• [INPUT DATA]:
──────────
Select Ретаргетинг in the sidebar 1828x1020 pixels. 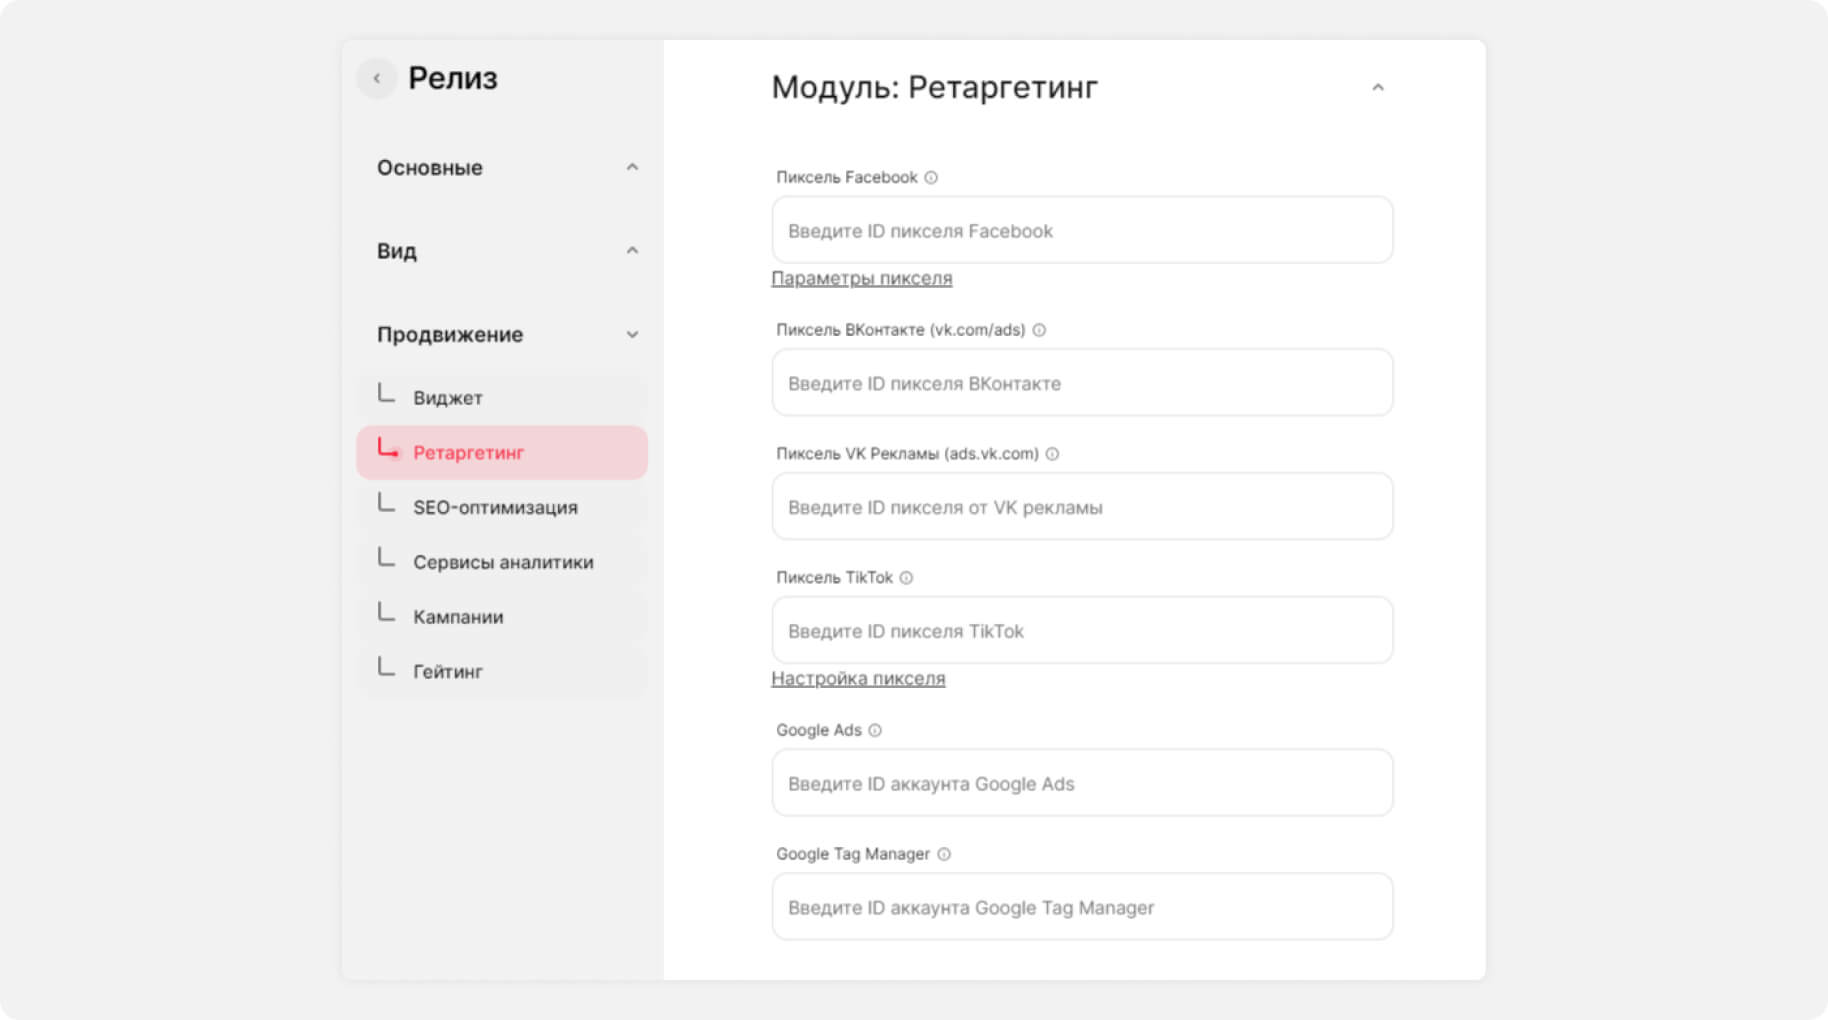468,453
──────────
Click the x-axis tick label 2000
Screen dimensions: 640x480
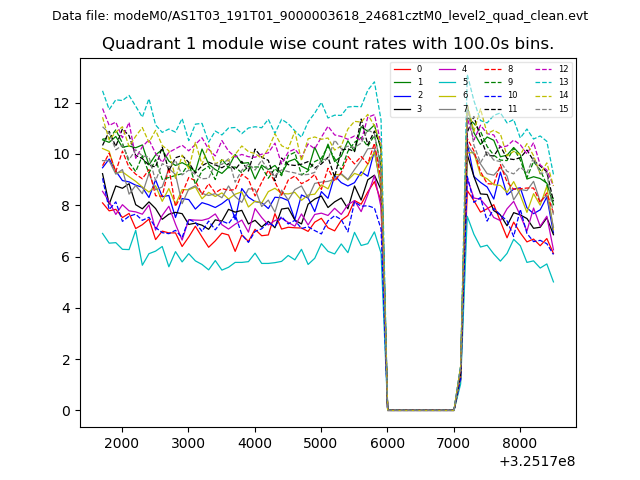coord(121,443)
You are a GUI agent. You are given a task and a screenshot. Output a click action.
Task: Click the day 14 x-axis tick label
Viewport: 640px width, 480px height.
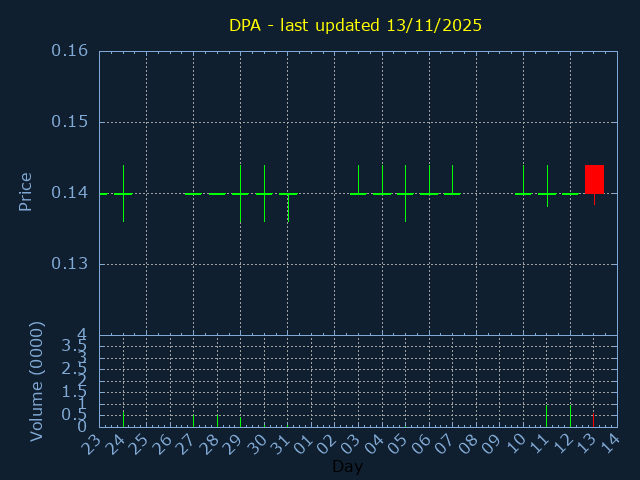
──────────
Only the lines of the listing above from the one with "Screen dimensions: 640x480" through the one with "Viewport: 640px width, 480px height." should be output, exactly, with both ends kept and pictures left out.

• [TASK RESULT]:
Screen dimensions: 640x480
coord(121,443)
You are a GUI agent. You are given a task and a screenshot. Output a click action.
Task: Click the day 14 x-axis tick label
Viewport: 640px width, 480px height.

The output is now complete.